#### Task description
Convert everything in the material below, from the line containing "The image size is (640, 480)." down to the line containing "(x=537, y=36)", into a Markdown table. Use the columns Row and Text, give each line a row number, and leave out any blank lines.
--- Begin Data ---
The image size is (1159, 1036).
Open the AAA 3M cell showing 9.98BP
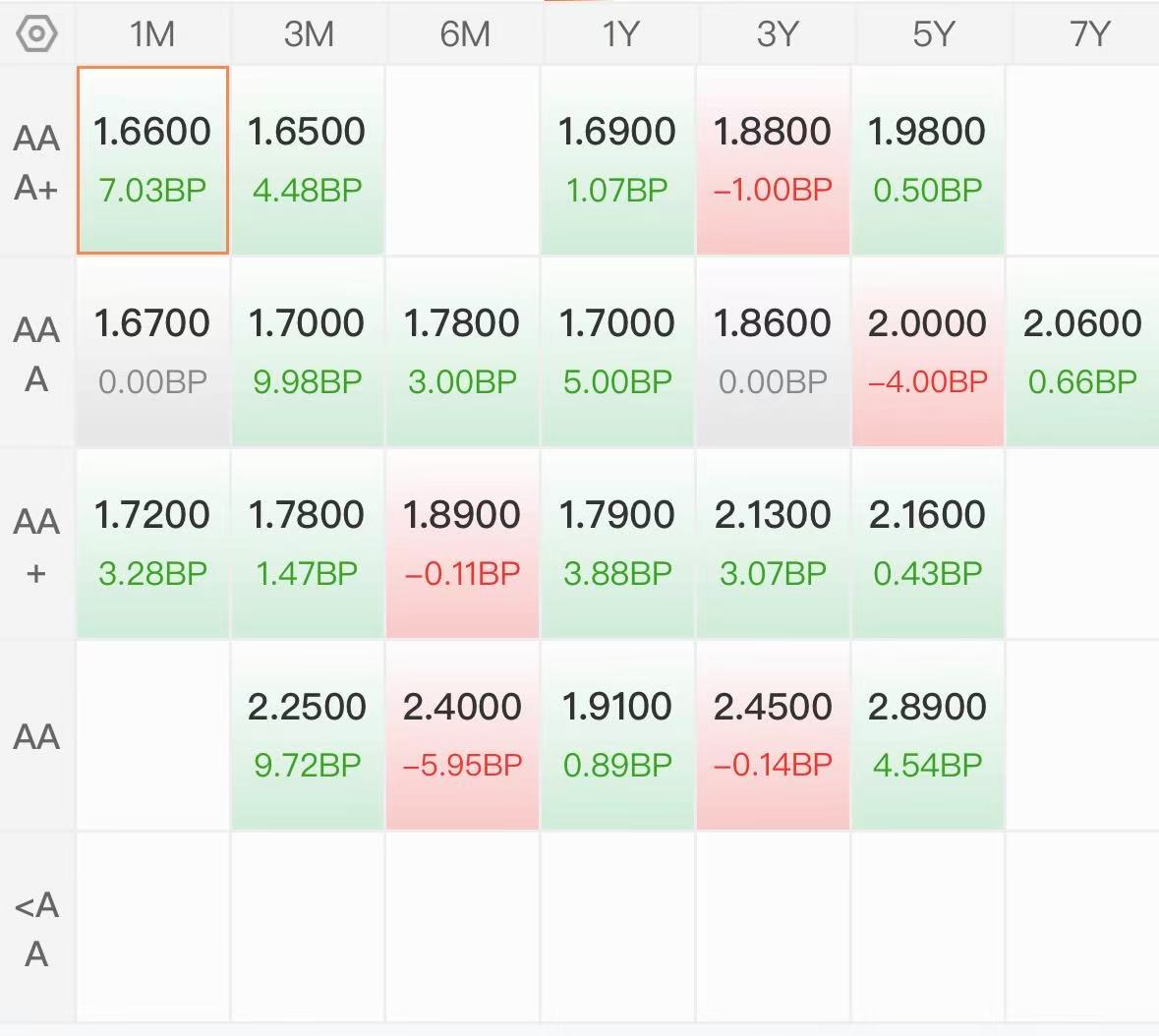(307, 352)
--- End Data ---
--- Begin Data ---
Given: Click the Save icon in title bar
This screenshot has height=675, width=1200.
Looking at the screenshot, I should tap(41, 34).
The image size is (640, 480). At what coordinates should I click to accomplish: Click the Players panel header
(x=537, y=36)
--- End Data ---
--- Begin Data ---
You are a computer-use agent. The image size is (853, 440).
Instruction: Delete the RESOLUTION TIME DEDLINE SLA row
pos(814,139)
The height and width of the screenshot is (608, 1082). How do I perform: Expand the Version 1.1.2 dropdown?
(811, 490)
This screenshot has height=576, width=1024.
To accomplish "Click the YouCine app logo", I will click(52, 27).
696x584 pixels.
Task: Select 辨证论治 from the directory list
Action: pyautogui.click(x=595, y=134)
--- End Data ---
#### Exercise answer
| Row | Text |
|---|---|
| 1 | The image size is (640, 480). At what coordinates should I click to accomplish: Click the Players panel header |
| 2 | (x=537, y=36) |